A FOX 32 investigation into a retired Chicago firefighter, who is still drawing a tax-paid pension while imprisoned for murder, is getting the attention of a top state lawmaker.

Republican house minority leader Tom Cross is outraged and says lawmakers need to take action so it never happens again.

FOX 32 News first broke the story of 76-year-old former firefighter Eugene Ornstead who was convicted of killing his wife in 1994 and has been behind bars ever since.

We obtained records showing Ornstead resigned from the Chicago Fire Department just days after the murder, and almost immediately began collecting his pension in the form of a monthly check for $4,645. That's more than $55,000 a year and more than $840,000 since he committed the murder.

Under state law it's perfectly legal because the crime had nothing to do with his service as a firefighter.

"Maybe you have to look at changing the statute where there's something of a violent or heinous crime committed and convicted, where you could say alright, that would be an example where somebody would not have their pension," Cross says.

Donald Walsh is a retired fire department paramedic who's worried his pension is in danger.
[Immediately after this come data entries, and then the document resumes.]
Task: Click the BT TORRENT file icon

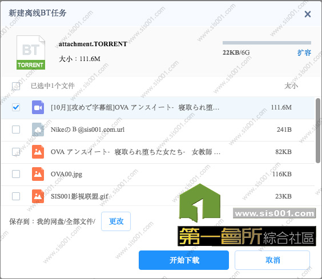Action: [x=31, y=52]
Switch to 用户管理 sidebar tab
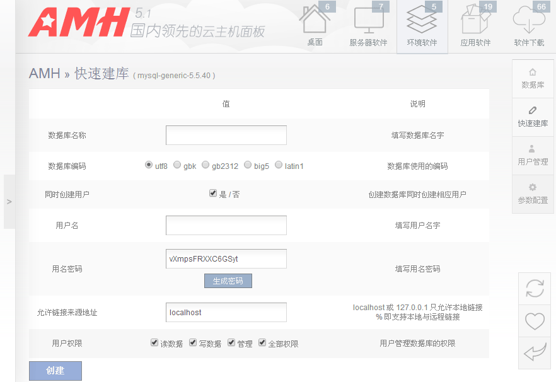The height and width of the screenshot is (382, 556). pyautogui.click(x=533, y=156)
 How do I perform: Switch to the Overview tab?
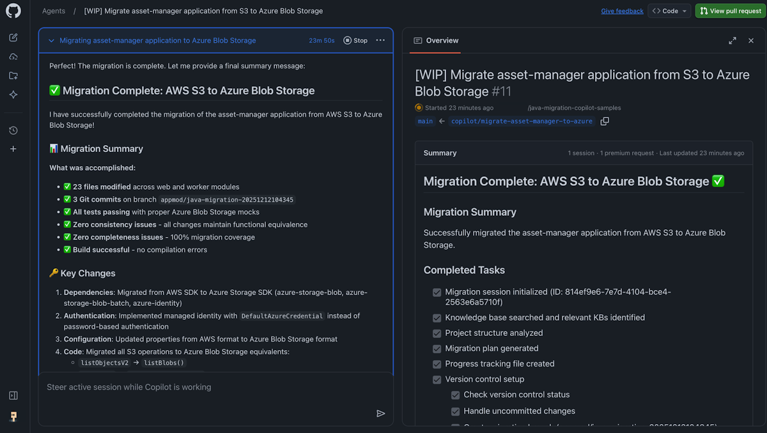coord(435,40)
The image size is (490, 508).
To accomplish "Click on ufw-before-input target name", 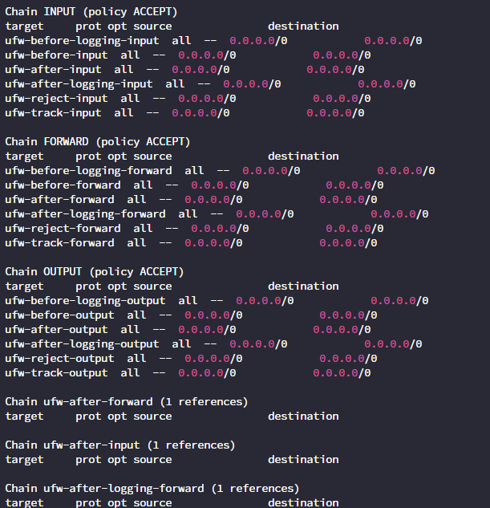I will [56, 55].
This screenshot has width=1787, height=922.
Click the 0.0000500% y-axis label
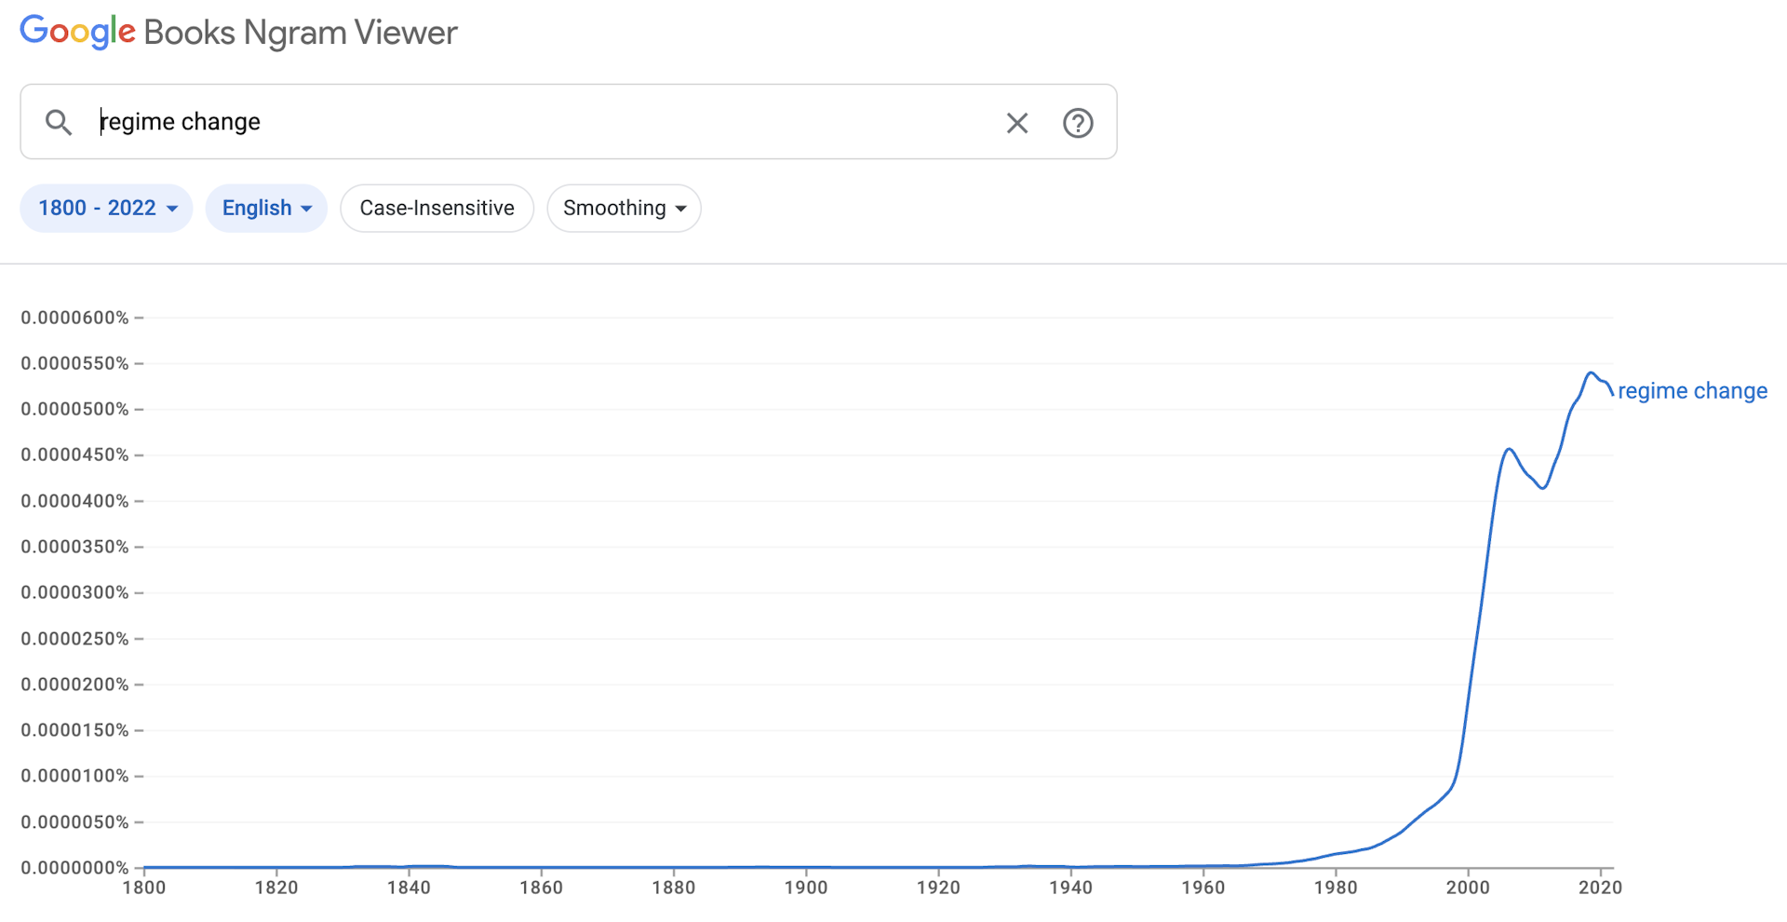click(x=74, y=409)
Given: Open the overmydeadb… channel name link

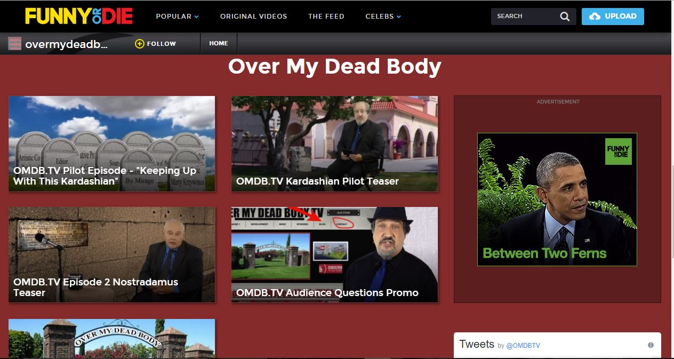Looking at the screenshot, I should (67, 44).
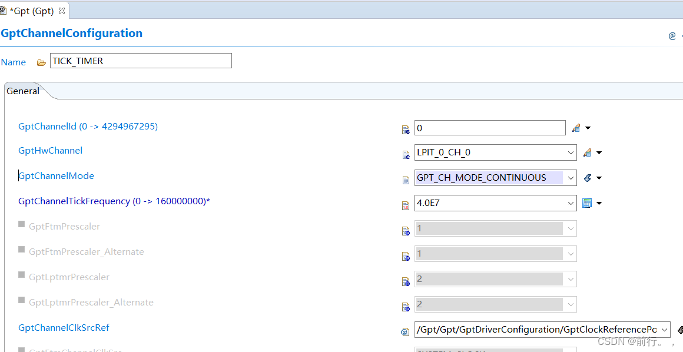This screenshot has height=352, width=683.
Task: Click the @ reference icon next to GptChannelClkSrcRef
Action: tap(405, 331)
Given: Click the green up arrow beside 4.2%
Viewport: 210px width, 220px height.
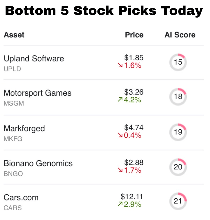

The Chicago firefighter's pension is only 28 percent funded and is predicted to run out of assets in a few years.

Walsh and other retired firefighters are forming a watchdog group to keep an eye on the pension's trustees who they believe need to do a better job

"It's so outrageous," Walsh says. "It really is and the law needs to be changed. "We're gonna be in some serious financial trouble if they don't get their financial management back on track."

Our investigation also found Ornstead's pension checks are being cashed by his daughter who is a Chicago police officer with power of attorney over his financial affairs.

She says she spends some of the money on herself.

Cross says it may be legal, but "it's not fair to the taxpayers."

"It's not fair to the firefighters who are worried about their own pensions because of the system, so the statute needs to be looked at," he adds.

Cross says he might also propose a law allowing the state to take the pension money of any prisoner while they're behind bars to offset the cost of their incarceration.